**Task statement**
Among the entries below, find the lines with the word "agent" and return them.

**Data for the task**
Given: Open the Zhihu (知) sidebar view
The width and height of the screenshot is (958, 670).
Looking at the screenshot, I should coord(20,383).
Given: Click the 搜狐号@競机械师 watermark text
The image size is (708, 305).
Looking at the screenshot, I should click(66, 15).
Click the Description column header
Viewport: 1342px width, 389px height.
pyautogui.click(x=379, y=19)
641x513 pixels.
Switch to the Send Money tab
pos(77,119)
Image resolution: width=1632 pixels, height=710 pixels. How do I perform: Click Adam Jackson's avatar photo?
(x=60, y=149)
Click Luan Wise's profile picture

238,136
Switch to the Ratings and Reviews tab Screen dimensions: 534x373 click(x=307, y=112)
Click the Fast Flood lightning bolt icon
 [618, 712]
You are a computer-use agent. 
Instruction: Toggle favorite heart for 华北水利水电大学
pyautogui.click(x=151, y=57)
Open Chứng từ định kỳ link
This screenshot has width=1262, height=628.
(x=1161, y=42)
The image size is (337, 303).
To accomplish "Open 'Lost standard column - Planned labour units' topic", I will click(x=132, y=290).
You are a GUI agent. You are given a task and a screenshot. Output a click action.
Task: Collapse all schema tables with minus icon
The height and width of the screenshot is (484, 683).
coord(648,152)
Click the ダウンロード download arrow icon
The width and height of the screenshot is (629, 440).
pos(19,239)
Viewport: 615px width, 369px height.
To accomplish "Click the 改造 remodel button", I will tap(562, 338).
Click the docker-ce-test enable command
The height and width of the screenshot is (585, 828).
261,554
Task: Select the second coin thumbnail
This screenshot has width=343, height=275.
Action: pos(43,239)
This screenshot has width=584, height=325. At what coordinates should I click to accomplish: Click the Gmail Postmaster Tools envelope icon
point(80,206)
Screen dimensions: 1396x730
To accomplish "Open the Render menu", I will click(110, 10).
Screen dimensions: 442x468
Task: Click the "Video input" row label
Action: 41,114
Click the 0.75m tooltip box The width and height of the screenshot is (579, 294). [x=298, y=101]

**Answer for the task**
You are a computer-use agent. 
You are a GUI agent. You are given a task and a screenshot. Output a click action.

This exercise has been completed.